In this special event hosted by the Bronfenbrenner Center for Translational Research, University of Chicago Professor Reuben Miller will discuss his new book Halfway Home: Race, Punishment, and the Afterlife of Mass Incarceration. Cornell Professors Anna Haskins, Julilly Kohler-Hausmann and Jamila Michener will join Dr. Miller in a conversation about the impact of incarceration on individuals, families and communities, and the challenges facing released individuals.

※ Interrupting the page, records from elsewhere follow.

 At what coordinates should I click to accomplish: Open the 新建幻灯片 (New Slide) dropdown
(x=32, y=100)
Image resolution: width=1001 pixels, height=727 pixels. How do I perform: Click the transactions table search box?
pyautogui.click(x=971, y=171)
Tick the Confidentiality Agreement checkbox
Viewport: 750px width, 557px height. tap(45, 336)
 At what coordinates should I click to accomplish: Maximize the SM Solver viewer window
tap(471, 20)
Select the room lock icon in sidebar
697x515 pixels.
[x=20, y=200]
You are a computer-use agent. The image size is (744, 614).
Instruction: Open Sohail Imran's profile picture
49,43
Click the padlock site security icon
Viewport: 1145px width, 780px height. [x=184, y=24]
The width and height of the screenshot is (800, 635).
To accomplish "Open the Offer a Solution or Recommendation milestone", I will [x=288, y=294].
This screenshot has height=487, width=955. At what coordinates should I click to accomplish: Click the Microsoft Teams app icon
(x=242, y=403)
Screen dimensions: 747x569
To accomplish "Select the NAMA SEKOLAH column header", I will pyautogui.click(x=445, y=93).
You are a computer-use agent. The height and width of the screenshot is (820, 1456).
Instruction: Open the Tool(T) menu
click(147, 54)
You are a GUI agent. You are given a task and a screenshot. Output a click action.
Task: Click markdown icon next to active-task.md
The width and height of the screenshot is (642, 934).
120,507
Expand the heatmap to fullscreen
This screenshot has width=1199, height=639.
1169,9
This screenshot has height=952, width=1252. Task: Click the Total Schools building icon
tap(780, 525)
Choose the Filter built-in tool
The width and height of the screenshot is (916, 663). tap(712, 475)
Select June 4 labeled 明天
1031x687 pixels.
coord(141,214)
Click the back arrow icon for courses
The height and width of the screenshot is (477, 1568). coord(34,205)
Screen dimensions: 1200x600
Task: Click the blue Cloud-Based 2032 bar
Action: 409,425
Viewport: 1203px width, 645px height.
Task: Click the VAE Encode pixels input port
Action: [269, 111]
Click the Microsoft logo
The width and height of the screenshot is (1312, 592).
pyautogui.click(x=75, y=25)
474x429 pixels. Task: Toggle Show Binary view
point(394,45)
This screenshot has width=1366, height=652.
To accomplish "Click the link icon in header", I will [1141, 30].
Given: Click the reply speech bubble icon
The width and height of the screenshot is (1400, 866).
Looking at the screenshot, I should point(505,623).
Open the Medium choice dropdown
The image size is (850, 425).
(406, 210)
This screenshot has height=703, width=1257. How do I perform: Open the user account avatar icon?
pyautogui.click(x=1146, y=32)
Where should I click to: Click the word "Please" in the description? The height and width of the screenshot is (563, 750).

This virtual event is co-sponsored by the PRICE Initiative, Cornell Prison Education Program and the Cornell American Studies Program and is free and open to the public.


Reuben Jonathan Miller

University of Chicago sociologist Dr. Reuben Miller is the author of Halfway Home: Race, Punishment, and the Afterlife of Mass Incarceration, a “persuasive and essential” (Dr. Matthew Desmond) book that offers a “stunning, and deeply painful reckoning with our nation’s carceral system” (Heather Ann Thompson). Working as a chaplain at the Cook County Jail in Chicago and now a sociologist studying mass incarceration, Miller spent years alongside prisoners, ex-prisoners, their friends and their families to understand the lifelong burden that even a single arrest can entail. What his work revealed is a simple, if overlooked, truth: life after incarceration is its own form of prison. Recently released individuals are faced with jobs that are off-limits, apartments that cannot be occupied and votes that cannot be cast.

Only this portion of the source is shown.